I’ve been quiet of late as I’ve been busy racking up the frequent flier miles last month or two, but I’m back (albeit busy) and will endeavour to work through a backlog of posts, even if that means spending less time on them and leaving the Pulitzer Prize to someone else. While I wait for it to download I thought I’d let you know about today’s announcement of a Google Search [Virtual] Appliance (which I’ve been hanging out for, under NDA, since 2006!):

Ever wanted to write code against Google search technology, test your apps, and see how it all integrates into your development environment without having to pay a thing? If you’re an IT administrator, you’ll have that chance with the new virtual edition of the Google Search Appliance. The Google Search Appliance virtual edition is for non-commercial, development purposes only, and gives developers the opportunity to test against the features of the physical Google Search Appliance.

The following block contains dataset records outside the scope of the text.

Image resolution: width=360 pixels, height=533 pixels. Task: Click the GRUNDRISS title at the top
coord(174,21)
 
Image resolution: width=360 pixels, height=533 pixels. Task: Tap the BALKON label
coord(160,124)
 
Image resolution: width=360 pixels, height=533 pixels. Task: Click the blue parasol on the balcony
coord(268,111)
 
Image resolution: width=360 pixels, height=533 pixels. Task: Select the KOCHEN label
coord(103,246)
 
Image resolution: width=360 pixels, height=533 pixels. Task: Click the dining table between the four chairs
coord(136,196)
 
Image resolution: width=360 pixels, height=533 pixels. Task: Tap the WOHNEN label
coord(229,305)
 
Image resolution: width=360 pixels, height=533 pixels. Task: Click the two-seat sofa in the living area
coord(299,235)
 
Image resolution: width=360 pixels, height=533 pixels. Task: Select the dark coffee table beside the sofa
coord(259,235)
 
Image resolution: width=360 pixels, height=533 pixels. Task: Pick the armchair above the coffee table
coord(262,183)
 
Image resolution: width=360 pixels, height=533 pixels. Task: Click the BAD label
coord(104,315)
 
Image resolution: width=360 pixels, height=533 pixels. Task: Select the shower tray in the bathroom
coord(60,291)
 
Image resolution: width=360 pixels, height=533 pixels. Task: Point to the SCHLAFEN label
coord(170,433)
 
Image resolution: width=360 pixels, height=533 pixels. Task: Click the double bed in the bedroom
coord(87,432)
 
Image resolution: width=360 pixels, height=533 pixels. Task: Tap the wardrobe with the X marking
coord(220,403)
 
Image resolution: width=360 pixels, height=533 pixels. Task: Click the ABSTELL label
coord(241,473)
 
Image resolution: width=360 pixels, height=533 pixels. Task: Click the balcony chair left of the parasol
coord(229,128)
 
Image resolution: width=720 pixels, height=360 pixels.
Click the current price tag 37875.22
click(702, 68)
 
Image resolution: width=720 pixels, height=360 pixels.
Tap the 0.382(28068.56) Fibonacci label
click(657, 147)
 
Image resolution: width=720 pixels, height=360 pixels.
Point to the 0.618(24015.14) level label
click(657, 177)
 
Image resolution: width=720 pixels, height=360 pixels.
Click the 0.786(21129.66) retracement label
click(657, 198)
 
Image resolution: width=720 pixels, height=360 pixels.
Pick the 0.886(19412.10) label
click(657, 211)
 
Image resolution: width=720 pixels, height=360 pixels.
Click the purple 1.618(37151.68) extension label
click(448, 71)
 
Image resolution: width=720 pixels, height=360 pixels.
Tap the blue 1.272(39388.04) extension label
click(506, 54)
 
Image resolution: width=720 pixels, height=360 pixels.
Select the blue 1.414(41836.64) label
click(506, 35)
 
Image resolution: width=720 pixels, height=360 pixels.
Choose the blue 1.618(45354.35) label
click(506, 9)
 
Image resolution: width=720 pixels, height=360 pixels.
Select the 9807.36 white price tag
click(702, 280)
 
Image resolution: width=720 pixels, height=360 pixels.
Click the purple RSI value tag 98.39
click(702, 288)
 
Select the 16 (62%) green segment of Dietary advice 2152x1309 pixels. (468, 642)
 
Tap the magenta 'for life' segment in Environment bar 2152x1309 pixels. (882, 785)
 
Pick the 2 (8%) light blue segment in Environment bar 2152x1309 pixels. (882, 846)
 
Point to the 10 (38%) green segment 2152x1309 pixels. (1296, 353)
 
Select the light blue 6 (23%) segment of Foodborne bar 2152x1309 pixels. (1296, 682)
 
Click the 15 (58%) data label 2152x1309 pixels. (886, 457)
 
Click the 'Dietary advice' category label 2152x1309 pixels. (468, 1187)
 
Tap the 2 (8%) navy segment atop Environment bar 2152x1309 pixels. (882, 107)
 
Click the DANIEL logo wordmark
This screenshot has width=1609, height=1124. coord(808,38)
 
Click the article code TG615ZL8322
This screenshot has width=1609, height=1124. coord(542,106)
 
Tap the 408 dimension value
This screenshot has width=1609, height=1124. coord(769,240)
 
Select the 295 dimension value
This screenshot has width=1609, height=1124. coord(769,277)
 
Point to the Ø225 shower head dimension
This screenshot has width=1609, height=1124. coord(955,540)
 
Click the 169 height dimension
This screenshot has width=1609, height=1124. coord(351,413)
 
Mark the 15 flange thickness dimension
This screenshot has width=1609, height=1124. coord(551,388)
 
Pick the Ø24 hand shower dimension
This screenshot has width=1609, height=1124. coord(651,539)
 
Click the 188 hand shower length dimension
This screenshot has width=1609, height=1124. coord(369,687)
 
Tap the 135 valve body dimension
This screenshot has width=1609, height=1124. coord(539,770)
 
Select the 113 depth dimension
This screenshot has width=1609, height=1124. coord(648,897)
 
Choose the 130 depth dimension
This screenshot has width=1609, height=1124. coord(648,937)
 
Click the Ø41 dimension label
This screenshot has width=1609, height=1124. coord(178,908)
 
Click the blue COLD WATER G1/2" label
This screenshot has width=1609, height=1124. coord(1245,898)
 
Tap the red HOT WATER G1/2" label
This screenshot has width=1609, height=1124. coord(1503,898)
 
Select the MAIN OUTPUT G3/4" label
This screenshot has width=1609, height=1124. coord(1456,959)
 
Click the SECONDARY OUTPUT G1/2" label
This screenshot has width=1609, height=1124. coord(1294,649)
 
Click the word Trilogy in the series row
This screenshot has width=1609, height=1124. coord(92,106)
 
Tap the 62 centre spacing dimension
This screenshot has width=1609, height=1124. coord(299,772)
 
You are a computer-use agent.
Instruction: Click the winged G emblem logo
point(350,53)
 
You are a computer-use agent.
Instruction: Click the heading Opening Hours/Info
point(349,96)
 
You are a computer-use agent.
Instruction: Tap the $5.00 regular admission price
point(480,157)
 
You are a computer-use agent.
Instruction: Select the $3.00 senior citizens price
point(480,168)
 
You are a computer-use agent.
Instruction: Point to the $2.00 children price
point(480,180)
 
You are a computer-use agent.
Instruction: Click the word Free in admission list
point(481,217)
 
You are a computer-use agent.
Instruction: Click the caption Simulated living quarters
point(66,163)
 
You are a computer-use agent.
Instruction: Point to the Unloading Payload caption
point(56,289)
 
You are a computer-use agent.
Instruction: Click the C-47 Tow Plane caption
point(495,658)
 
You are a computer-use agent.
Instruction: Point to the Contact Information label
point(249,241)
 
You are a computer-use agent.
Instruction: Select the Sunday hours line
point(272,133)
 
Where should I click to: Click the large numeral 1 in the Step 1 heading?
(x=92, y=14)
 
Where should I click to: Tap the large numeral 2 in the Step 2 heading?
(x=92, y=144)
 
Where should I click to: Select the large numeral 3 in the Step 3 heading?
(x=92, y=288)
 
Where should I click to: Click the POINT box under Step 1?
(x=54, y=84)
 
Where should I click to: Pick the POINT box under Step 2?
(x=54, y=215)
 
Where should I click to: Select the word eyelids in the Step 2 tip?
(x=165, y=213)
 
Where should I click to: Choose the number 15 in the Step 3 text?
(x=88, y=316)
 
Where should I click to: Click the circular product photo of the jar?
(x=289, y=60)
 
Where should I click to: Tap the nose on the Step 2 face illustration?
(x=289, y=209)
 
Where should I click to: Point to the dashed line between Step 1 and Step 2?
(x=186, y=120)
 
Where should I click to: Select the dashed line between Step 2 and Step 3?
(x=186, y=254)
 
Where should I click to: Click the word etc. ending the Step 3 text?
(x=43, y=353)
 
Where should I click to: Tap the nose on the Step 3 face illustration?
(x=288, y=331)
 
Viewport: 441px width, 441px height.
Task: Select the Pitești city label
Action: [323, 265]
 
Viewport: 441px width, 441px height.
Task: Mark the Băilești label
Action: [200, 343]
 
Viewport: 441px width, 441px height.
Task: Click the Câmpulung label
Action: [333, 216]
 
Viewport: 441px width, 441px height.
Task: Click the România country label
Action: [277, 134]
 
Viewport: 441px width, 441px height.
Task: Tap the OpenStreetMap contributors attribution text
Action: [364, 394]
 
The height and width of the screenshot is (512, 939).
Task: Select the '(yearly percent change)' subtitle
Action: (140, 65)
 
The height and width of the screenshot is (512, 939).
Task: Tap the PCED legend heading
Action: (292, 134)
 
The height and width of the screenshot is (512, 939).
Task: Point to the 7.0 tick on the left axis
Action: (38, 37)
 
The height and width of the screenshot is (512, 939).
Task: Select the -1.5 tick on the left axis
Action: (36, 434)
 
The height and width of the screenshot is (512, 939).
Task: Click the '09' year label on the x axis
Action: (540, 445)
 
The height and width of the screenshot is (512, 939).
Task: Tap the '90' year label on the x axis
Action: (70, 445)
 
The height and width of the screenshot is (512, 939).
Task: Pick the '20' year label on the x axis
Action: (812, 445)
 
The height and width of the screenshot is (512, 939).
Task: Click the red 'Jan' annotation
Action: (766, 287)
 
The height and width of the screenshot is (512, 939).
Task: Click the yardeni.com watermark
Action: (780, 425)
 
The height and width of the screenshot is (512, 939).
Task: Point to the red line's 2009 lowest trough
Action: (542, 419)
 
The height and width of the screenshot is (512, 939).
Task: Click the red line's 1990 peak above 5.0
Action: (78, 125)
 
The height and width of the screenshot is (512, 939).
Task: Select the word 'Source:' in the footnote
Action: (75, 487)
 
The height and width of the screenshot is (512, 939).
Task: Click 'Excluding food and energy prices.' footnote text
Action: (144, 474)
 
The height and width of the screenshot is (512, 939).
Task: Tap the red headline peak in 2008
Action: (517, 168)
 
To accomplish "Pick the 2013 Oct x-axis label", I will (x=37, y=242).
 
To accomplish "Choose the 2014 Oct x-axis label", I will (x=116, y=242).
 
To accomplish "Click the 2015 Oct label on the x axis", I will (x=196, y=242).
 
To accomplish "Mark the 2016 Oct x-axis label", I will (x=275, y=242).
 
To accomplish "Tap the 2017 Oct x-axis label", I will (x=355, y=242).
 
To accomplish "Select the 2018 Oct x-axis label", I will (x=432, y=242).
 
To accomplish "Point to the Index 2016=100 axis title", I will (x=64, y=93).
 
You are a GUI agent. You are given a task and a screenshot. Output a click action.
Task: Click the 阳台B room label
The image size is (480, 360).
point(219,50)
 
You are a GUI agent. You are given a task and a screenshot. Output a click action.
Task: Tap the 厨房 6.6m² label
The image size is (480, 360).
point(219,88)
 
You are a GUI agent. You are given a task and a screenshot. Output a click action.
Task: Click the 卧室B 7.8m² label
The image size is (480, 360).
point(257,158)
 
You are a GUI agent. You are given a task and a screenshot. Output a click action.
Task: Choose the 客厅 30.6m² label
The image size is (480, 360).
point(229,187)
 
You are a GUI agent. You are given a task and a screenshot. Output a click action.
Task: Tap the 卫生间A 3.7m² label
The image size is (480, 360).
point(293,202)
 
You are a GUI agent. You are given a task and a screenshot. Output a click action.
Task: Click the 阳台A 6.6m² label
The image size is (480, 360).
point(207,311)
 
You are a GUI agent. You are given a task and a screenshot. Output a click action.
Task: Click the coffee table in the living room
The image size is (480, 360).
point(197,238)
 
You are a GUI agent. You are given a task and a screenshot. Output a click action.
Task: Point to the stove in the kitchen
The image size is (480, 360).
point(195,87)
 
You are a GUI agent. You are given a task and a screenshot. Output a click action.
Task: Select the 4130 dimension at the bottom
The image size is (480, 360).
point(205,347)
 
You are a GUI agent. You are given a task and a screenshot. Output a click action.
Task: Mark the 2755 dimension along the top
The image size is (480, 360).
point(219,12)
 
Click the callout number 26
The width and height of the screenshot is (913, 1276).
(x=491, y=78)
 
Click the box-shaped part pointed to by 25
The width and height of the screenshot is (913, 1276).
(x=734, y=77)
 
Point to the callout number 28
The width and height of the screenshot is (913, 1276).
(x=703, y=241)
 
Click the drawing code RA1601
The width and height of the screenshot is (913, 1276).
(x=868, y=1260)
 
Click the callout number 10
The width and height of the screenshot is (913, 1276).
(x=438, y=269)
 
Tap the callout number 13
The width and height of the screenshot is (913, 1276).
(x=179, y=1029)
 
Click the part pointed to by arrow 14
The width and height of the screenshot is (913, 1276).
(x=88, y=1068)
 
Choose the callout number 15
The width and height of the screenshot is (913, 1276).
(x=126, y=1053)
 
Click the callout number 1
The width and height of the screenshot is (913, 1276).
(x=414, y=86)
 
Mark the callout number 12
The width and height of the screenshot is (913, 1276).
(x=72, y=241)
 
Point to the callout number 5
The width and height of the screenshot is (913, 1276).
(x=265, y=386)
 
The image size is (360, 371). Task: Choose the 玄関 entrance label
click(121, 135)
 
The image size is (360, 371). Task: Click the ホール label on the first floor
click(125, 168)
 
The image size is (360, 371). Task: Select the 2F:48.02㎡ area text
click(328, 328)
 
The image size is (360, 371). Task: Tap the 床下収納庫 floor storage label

The Google Search Appliance virtual edition provides a free test bed for the Google Search Appliance – our solution for securely searching enterprise content behind the corporate firewall – helping ensure a smooth transition to the production-ready hardware. If your organization is considering adopting an enterprise search solution, the virtual edition platform gives your team the flexibility to build applications against the Google Search Appliance, try different configuration scenarios, explore proofs-of-concept and test the APIs supported by Google enterprise search technology. As part of testing with the virtual edition, you can:

These features might come in handy, particularly if your existing environment contains the array of legacy systems, databases, servers and integration architecture typical of most large organizations. And because it’s free, your boss might give you an extra week’s vacation just for trying it out (don’t quote us on that). You can download Google Search Appliance virtual edition software onto any server that is supported by VMWare virtualization. To learn more and get started, click here. And since we always love feedback, feel free to drop by our developer community or send your thoughts to enterprisegsavirtual@google.com.

Well it’s almost done, but I’m not holding my breath as it wants 3Gb of RAM and I didn’t have the patience for Apple to custom build a 4Gb MacBook for me the other week so I’ve only got 2Gb. I wonder what it would take to get it up and running on a large instance of EC2?

Update: It works (albeit slowly), and it looks surprisingly standard (Linux 2.6.20 – CentOS 5 I think); maybe EC2’s not out of the realm of possibility after all:

Update 2: Having kicked the tires for a while I’m already thinking about the possibilities. Now that the GSA has broken its shackles to expensive, proprietary hardware the world is its’ oyster, and while the license prohibits production use, that’s an administrative rather than a technical hurdle. Locking down the licensing (currently the MAC address is mashed up and digitally signed along with various feature and URL count restrictions, but MAC addresses are malleable with virtual machines) and ensuring performance meets acceptable standards on uncontrollable (virtual) hardware are two obvious (if optional) hurdles. That said, expect to see something happen in this area as the competition is already offering free, downloadable search solutions; indeed I wouldn’t be surprised if there were already virtual GSAs in production.

I’d really like to see Google supported for Australian Online Solutions‘ upcoming CloudSearch product, so getting it up and running on EC2 would be nice even if only to prove the concept. Assuming there’s no non-standard kernel hacks then migration shouldn’t be that hard, and even if there were they would have to be released under the terms of the GPL per my thus far unanswered public request. That said, user selectable kernels (AKIs) and ramdisks (ARIs) on Amazon’s EC2 are currently only available to Amazon and a select few others so said modifications (if any) would have to be injected via a loadable module for now.